Pojman probed the relationship between anarchism and religion, arguing that anarchists were wrong to condemn spirituality as automatically complicit in oppression. In his 2009 essay "Anarchospirituality", he writes: "An anarchospirituality might include horizontal social relations, active analyses of class, race and gender dynamics, a culture of tolerant skepticism toward metaphysical beliefs, lots of fun and play, and commitment to social change."

===Ernst Mach===
Pojman studied the Austrian thinker Ernst Mach and wrote the entry on Mach for the Stanford Encyclopedia of Philosophy. In a 2011 article Pojman details the influence that Mach's studies of biology and psychology had on his concept of physics.
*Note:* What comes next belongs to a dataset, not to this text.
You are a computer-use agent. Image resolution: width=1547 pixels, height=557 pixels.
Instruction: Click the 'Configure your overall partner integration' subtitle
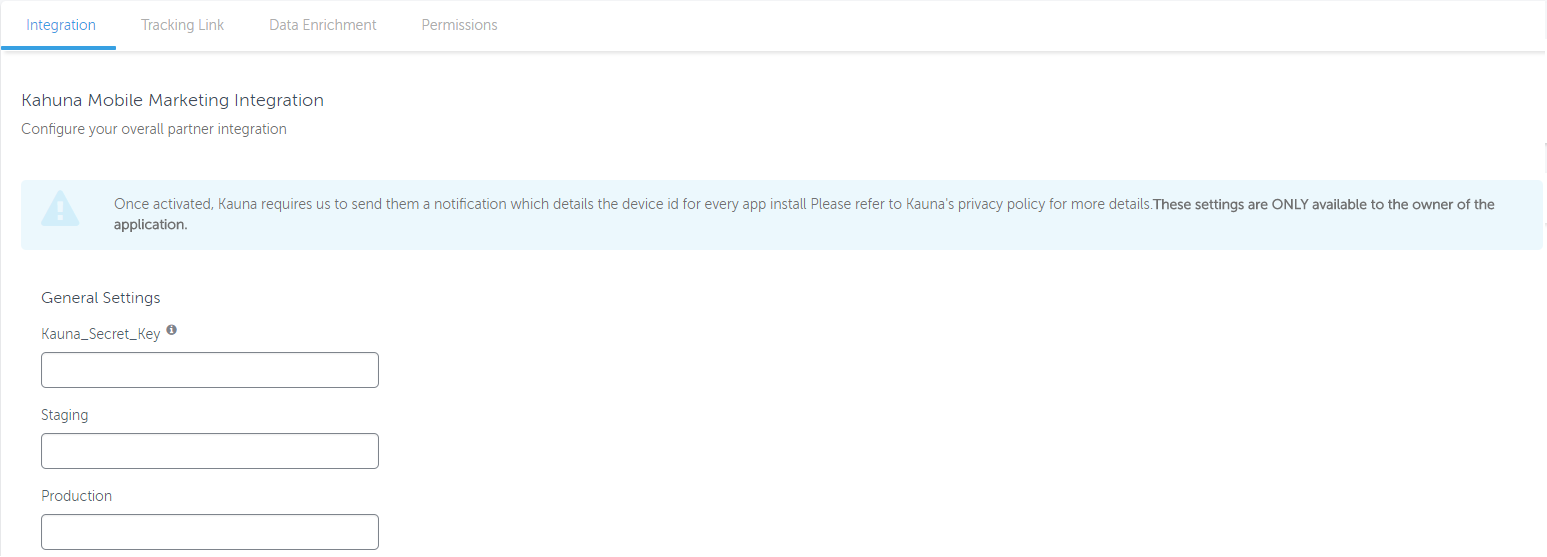(x=153, y=129)
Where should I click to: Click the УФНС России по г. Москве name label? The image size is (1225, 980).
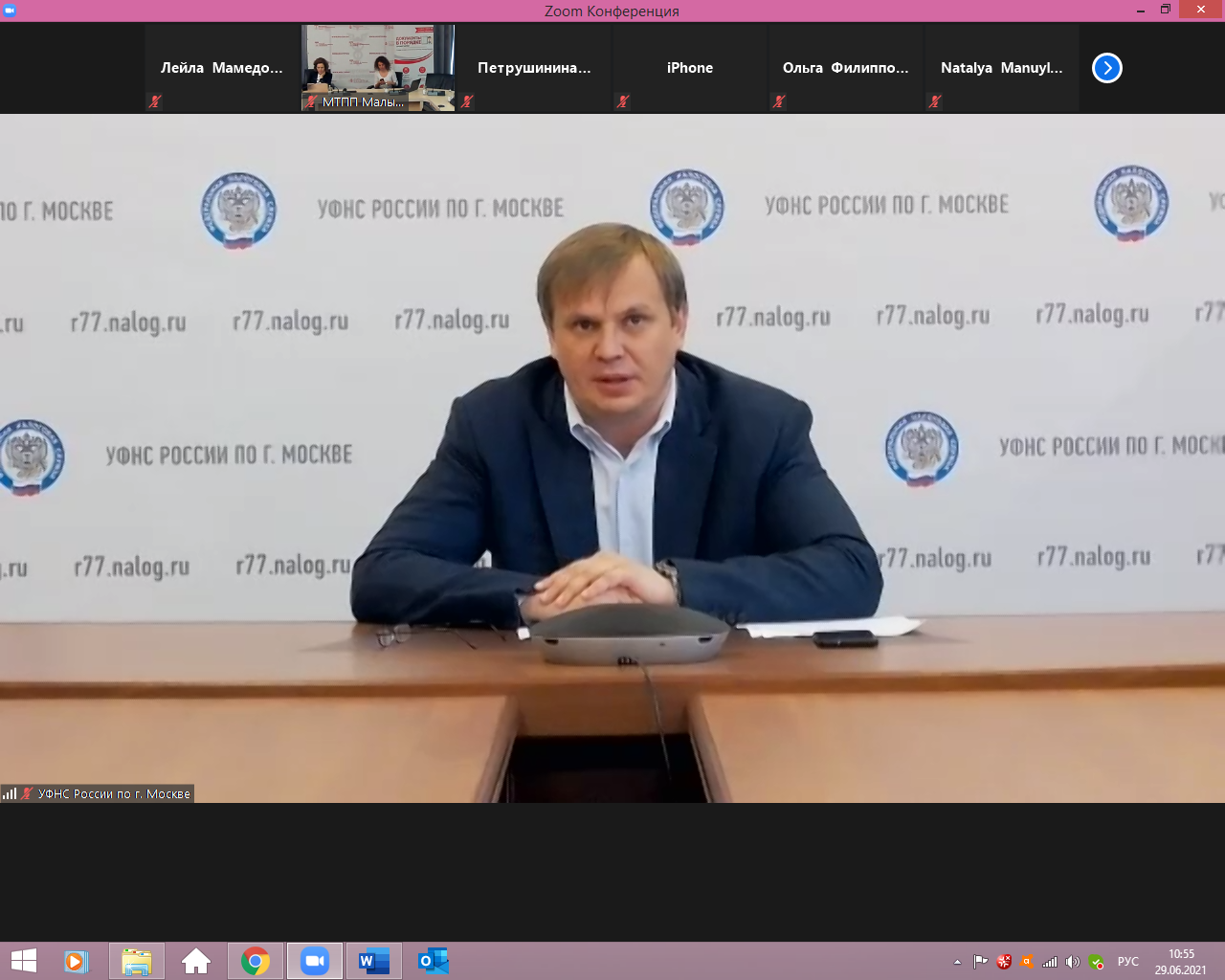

Because human perception of stimuli is relational and not absolute, human perception of space is from the beginning beholden to biological means of sensation and the psychological apparatus for processing these stimuli. This machinery evolved with humans, who live on Earth, and could conceivably operate in many different ways. Pojman describes how Planck and Einstein attempted to deal with Mach's challenge to an absolute physics by "grounding it on physical constants invariant to humans." He writes that regardless of this reformulation, "it is as true today as in Mach’s era that all science is human psychological activity and thus 'ultimately' physics is 'reducible' to psychology.

==Community projects==
Pojman volunteered at the Baltimore Free School, an organization where classes are freely taught and taken. He offered a class on "Anarchism and Social Practice" when the school opened in 2009. He was also on the Board of Directors of the Baltimore Green Currency Association, the non-profit responsible for the creation of a local currency called the BNote. He sat on the Environmental Initiatives Subcommittee at Towson.

Pojman created links between his students at Towson and the nearby city of Baltimore. In a class on environmental ethics, he asked students to spend 40 hours working on a community project in the city. In the words of Baltimore activist Jerry Raitzyk, Pojman "was able to open up a channel of communication from academia to the folks downtown who were doing the hands-on work with these things."

== Publications ==

- "Anarchospirituality" Social Anarchism. Issue 43, Fall 2009.
- Environmental Ethics: Readings in Theory and Application. Sixth edition. Belmont: Wadsworth, 2011. ISBN 9780538452847.
- "Ernst Mach", Stanford Encyclopedia of Philosophy. Published 21 May 2008; revised 28 April 2009.
- “From Mach to Carnap: a tale of confusions”, in Discourse on a New Method: Reinvigorating the Marriage of History and Philosophy of Science., Eds. Michael Dickson and Mary Domski. Chicago: Open Court, 2010. ISBN 978-0-8126-9662-2.
- Food Ethics. Boston: Cengage, 2011. ISBN 978-1111772307.
- “The Influence of Biology and Psychology upon Physics: Ernst Mach Revisited.” Perspectives on Science, 19 (2). Cambridge: MIT, Summer 2011.